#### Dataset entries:
......
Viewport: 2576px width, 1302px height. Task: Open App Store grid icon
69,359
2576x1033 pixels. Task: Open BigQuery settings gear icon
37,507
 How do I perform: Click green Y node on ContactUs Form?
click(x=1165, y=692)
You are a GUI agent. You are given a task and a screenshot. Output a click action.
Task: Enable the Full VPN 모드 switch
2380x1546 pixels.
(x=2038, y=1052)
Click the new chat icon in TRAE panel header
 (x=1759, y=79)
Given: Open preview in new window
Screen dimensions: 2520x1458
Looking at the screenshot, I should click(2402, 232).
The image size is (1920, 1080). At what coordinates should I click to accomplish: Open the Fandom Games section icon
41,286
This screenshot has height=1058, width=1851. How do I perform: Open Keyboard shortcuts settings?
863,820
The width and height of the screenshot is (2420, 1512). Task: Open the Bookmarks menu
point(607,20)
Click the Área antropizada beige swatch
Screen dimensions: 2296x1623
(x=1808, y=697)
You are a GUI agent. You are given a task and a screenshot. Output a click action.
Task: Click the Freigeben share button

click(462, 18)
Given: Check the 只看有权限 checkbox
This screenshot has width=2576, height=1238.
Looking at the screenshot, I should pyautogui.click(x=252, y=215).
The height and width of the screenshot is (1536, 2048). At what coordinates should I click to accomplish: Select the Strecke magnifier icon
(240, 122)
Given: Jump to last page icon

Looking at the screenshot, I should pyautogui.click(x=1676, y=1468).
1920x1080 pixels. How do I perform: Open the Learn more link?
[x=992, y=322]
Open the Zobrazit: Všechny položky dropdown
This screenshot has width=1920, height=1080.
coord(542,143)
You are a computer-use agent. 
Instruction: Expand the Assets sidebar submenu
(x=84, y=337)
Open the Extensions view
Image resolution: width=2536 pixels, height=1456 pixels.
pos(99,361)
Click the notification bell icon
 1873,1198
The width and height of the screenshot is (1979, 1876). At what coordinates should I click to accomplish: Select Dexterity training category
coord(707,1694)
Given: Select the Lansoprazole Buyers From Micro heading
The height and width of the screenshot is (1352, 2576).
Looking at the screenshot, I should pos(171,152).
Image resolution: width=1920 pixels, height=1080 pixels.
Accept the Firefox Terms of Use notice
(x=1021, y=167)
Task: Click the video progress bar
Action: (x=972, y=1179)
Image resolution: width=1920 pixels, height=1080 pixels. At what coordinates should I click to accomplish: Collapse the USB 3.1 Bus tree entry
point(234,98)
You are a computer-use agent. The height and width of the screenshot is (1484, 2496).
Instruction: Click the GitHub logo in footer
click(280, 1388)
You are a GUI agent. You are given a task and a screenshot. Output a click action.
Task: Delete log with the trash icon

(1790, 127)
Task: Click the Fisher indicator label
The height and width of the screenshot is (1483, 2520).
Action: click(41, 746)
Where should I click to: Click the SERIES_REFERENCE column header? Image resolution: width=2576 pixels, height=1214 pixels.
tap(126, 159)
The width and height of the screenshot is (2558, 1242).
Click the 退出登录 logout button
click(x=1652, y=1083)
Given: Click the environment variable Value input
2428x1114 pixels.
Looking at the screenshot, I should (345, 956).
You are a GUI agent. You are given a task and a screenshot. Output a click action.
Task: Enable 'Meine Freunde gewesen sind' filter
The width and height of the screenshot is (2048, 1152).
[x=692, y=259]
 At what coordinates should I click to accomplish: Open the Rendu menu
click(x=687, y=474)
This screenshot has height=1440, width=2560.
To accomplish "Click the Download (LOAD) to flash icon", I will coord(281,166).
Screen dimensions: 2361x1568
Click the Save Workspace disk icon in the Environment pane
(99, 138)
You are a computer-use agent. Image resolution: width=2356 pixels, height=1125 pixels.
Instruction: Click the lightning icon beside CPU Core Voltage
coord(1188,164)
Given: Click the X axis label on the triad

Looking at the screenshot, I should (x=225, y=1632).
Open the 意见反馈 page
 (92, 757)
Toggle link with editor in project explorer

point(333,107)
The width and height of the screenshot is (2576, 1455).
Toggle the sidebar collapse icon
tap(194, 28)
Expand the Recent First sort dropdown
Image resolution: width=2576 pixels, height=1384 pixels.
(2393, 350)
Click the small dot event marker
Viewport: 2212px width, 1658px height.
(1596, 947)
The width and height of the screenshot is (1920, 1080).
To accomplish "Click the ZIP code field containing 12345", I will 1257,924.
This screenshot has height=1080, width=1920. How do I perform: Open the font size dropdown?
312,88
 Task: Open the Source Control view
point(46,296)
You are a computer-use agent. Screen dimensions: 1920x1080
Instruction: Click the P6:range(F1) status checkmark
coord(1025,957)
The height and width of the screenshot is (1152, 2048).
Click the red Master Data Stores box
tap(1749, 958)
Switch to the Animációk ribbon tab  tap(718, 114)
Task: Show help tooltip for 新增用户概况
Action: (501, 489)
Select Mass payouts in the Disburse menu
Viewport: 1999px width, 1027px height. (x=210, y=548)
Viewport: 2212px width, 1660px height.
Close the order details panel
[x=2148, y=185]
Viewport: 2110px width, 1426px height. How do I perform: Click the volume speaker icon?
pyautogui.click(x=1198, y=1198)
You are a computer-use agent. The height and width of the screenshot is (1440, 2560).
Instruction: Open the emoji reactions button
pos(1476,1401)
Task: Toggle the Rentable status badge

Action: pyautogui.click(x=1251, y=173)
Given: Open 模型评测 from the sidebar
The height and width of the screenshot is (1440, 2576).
......
#### WORK TO COMPLETE:
This calls for all of the entries above, repeated exactly.

#### SOLUTION FOR THIS PROBLEM:
Viewport: 2576px width, 1302px height. Task: Open App Store grid icon
69,359
2576x1033 pixels. Task: Open BigQuery settings gear icon
37,507
 How do I perform: Click green Y node on ContactUs Form?
click(x=1165, y=692)
You are a GUI agent. You are given a task and a screenshot. Output a click action.
Task: Enable the Full VPN 모드 switch
2380x1546 pixels.
(x=2038, y=1052)
Click the new chat icon in TRAE panel header
 (x=1759, y=79)
Given: Open preview in new window
Screen dimensions: 2520x1458
Looking at the screenshot, I should click(2402, 232).
The image size is (1920, 1080). At what coordinates should I click to accomplish: Open the Fandom Games section icon
41,286
This screenshot has height=1058, width=1851. How do I perform: Open Keyboard shortcuts settings?
863,820
The width and height of the screenshot is (2420, 1512). Task: Open the Bookmarks menu
point(607,20)
Click the Área antropizada beige swatch
Screen dimensions: 2296x1623
(x=1808, y=697)
You are a GUI agent. You are given a task and a screenshot. Output a click action.
Task: Click the Freigeben share button

click(462, 18)
Given: Check the 只看有权限 checkbox
This screenshot has width=2576, height=1238.
Looking at the screenshot, I should pyautogui.click(x=252, y=215).
The height and width of the screenshot is (1536, 2048). At what coordinates should I click to accomplish: Select the Strecke magnifier icon
(240, 122)
Given: Jump to last page icon

Looking at the screenshot, I should pyautogui.click(x=1676, y=1468).
1920x1080 pixels. How do I perform: Open the Learn more link?
[x=992, y=322]
Open the Zobrazit: Všechny položky dropdown
This screenshot has width=1920, height=1080.
coord(542,143)
You are a computer-use agent. 
Instruction: Expand the Assets sidebar submenu
(x=84, y=337)
Open the Extensions view
Image resolution: width=2536 pixels, height=1456 pixels.
pos(99,361)
Click the notification bell icon
 1873,1198
The width and height of the screenshot is (1979, 1876). At what coordinates should I click to accomplish: Select Dexterity training category
coord(707,1694)
Given: Select the Lansoprazole Buyers From Micro heading
The height and width of the screenshot is (1352, 2576).
Looking at the screenshot, I should pos(171,152).
Image resolution: width=1920 pixels, height=1080 pixels.
Accept the Firefox Terms of Use notice
(x=1021, y=167)
Task: Click the video progress bar
Action: (x=972, y=1179)
Image resolution: width=1920 pixels, height=1080 pixels. At what coordinates should I click to accomplish: Collapse the USB 3.1 Bus tree entry
point(234,98)
You are a computer-use agent. The height and width of the screenshot is (1484, 2496).
Instruction: Click the GitHub logo in footer
click(280, 1388)
You are a GUI agent. You are given a task and a screenshot. Output a click action.
Task: Delete log with the trash icon

(1790, 127)
Task: Click the Fisher indicator label
The height and width of the screenshot is (1483, 2520).
Action: click(41, 746)
Where should I click to: Click the SERIES_REFERENCE column header? Image resolution: width=2576 pixels, height=1214 pixels.
tap(126, 159)
The width and height of the screenshot is (2558, 1242).
Click the 退出登录 logout button
click(x=1652, y=1083)
Given: Click the environment variable Value input
2428x1114 pixels.
Looking at the screenshot, I should (345, 956).
You are a GUI agent. You are given a task and a screenshot. Output a click action.
Task: Enable 'Meine Freunde gewesen sind' filter
The width and height of the screenshot is (2048, 1152).
[x=692, y=259]
 At what coordinates should I click to accomplish: Open the Rendu menu
click(x=687, y=474)
This screenshot has height=1440, width=2560.
To accomplish "Click the Download (LOAD) to flash icon", I will coord(281,166).
Screen dimensions: 2361x1568
Click the Save Workspace disk icon in the Environment pane
(99, 138)
You are a computer-use agent. Image resolution: width=2356 pixels, height=1125 pixels.
Instruction: Click the lightning icon beside CPU Core Voltage
coord(1188,164)
Given: Click the X axis label on the triad

Looking at the screenshot, I should (x=225, y=1632).
Open the 意见反馈 page
 (92, 757)
Toggle link with editor in project explorer

point(333,107)
The width and height of the screenshot is (2576, 1455).
Toggle the sidebar collapse icon
tap(194, 28)
Expand the Recent First sort dropdown
Image resolution: width=2576 pixels, height=1384 pixels.
(2393, 350)
Click the small dot event marker
Viewport: 2212px width, 1658px height.
(1596, 947)
The width and height of the screenshot is (1920, 1080).
To accomplish "Click the ZIP code field containing 12345", I will 1257,924.
This screenshot has height=1080, width=1920. How do I perform: Open the font size dropdown?
312,88
 Task: Open the Source Control view
point(46,296)
You are a computer-use agent. Screen dimensions: 1920x1080
Instruction: Click the P6:range(F1) status checkmark
coord(1025,957)
The height and width of the screenshot is (1152, 2048).
Click the red Master Data Stores box
tap(1749, 958)
Switch to the Animációk ribbon tab  tap(718, 114)
Task: Show help tooltip for 新增用户概况
Action: (501, 489)
Select Mass payouts in the Disburse menu
Viewport: 1999px width, 1027px height. (x=210, y=548)
Viewport: 2212px width, 1660px height.
Close the order details panel
[x=2148, y=185]
Viewport: 2110px width, 1426px height. How do I perform: Click the volume speaker icon?
pyautogui.click(x=1198, y=1198)
You are a computer-use agent. The height and width of the screenshot is (1440, 2560).
Instruction: Open the emoji reactions button
pos(1476,1401)
Task: Toggle the Rentable status badge

Action: pyautogui.click(x=1251, y=173)
Given: Open 模型评测 from the sidebar
The height and width of the screenshot is (1440, 2576).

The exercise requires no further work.